Dr. Allan Ramsay, a former Green Mountain Care Board member and longtime family doctor, said he believes primary care -- or the lack thereof -- plays a critical role.
“Orleans, Essex, Caledonia and Bennington counties had the most critical need for primary care clinicians in the state during my tenure on the (care board),” Ramsay said. “I believe they still do.”
The county-by-county report consists of rankings derived from two broad categories -- health outcomes and health factors.
The survey's primary ranking is the health outcomes list, which represents how long residents live and how healthy they feel.
As was the case in 2017, Addison County topped that list. Lamoille, Chittenden, Washington and Orange counties rounded out the top five.
Addison's premature death rate was the state's lowest. County residents reported fewer days of poor physical or mental health than the state average, and the rate of newborns with a low birth weight also was below the state's average.
Rutland, Windham, Bennington, Orleans and Essex counties occupied the bottom four spots on the health outcomes list, in that order. Essex County's premature death measurement -- a complex formula based on years of life lost before age 75 -- was 60 percent higher than Addison's.
The survey also pointed out differences in health outcomes among various race categories. For example, the number of years lost to premature death was slightly higher for blacks than for whites in Vermont, but Hispanics fared much better than blacks or whites in that category.
It can be difficult, however, to draw conclusions from race data in Vermont due to the state's small number of minorities. The 2010 census found that just 1.5 percent of the state's population was Hispanic or Latino, and 1 percent was black.
The survey's other ranking is based on health factors, which encompass health “behaviors” like diet, exercise, tobacco use and alcohol use; health care access and quality; physical environment; and social and economic issues.
“Social and economic factors impact our ability to make healthy choices, afford medical care or housing and even manage stress leading to serious health problems,” the study's authors wrote. “The choices we make are based on the choices we have.”
Chittenden County ranked No. 1 on the health factors ranking, followed by Addison, Washington, Windsor and Orange.
The bottom end of the health factors list again had heavy representation from the Northeast Kingdom and southern Vermont: Rutland, Caledonia, Bennington, Essex and Orleans counties had the five lowest rankings.
By some measurements, the differences between the top and bottom of the list were stark.
For example, Chittenden County's teen birth rate was seven per 1,000 people, but Orleans' rate was 27 per 1,000.
And just 9 percent of children were living in poverty in Chittenden County. But the child poverty rate was 25 percent in Essex County, significantly higher than the state's rate of 14 percent and the U.S. rate of 20 percent.
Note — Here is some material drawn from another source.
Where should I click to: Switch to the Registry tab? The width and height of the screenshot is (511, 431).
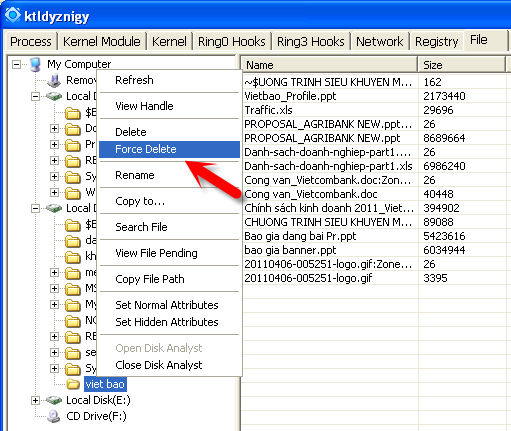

There also were differences in access to mental health, dental and primary care providers. There is one primary care provider for every 560 residents in Chittenden County, as opposed to one per 1,290 residents in Orleans County.
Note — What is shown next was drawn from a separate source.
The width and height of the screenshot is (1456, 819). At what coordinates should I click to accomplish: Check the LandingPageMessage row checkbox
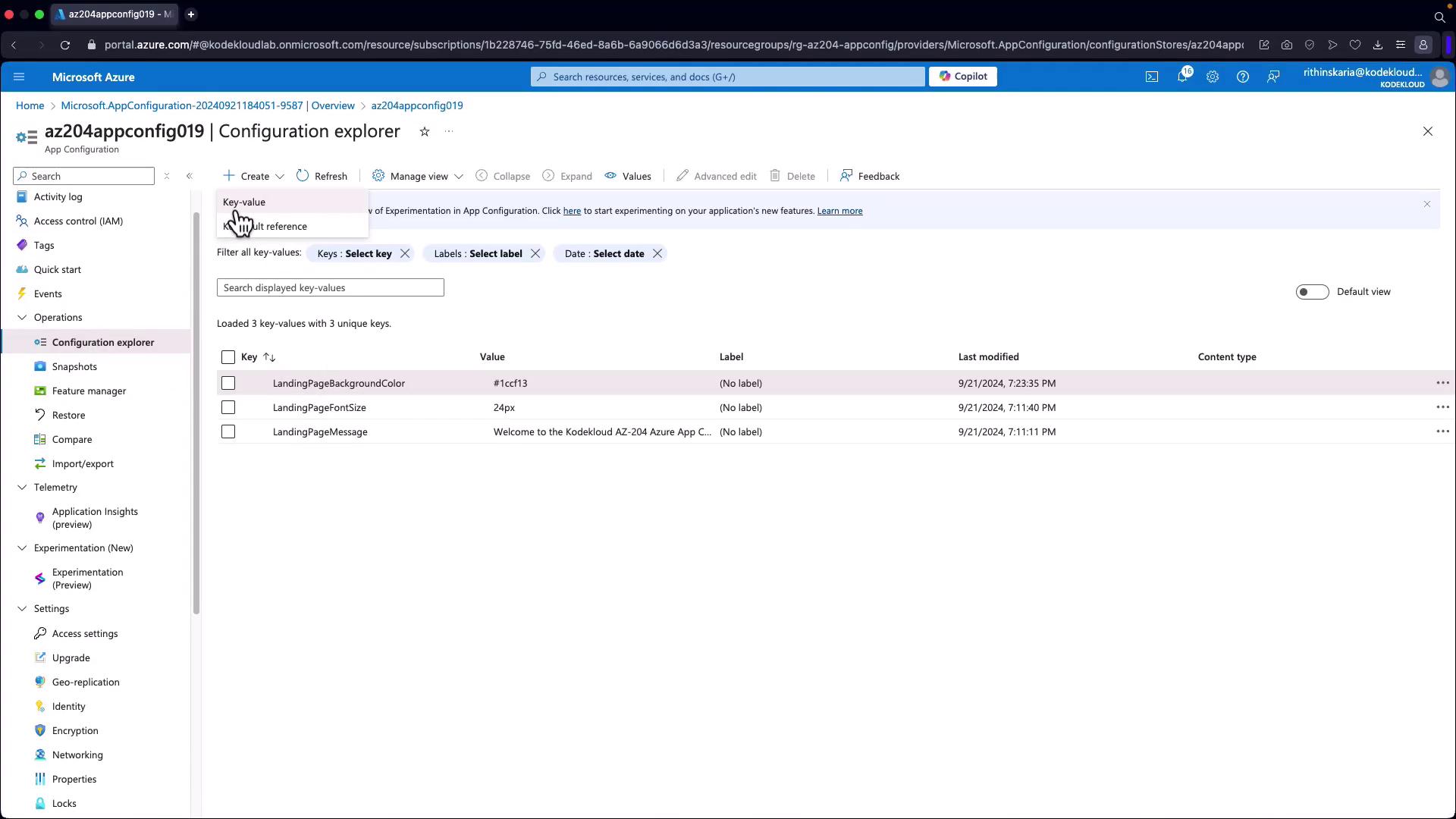click(x=228, y=432)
That speaks to the point raised by Ramsay, who serves as medical director of the People’s Health and Wellness Clinic in Barre. Ramsay has been active in this year's legislative debate over the possible implementation of a publicly funded universal primary care system.
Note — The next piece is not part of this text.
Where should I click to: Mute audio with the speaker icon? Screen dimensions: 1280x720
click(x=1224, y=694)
While acknowledging social determinants' influence on health, Ramsay says primary care access is vitally important, though that is often not reflected in public health policy. He cited a recent Health Affairs report that says national spending on primary care appears to be declining.
“I am very concerned about evidence … that nationally we are actually 'divesting,' not investing, in primary care,” Ramsay said. “If this continues, we will eventually all be forced to get our primary care from urgent care centers, drug stores, the internet or the free clinics in Vermont.”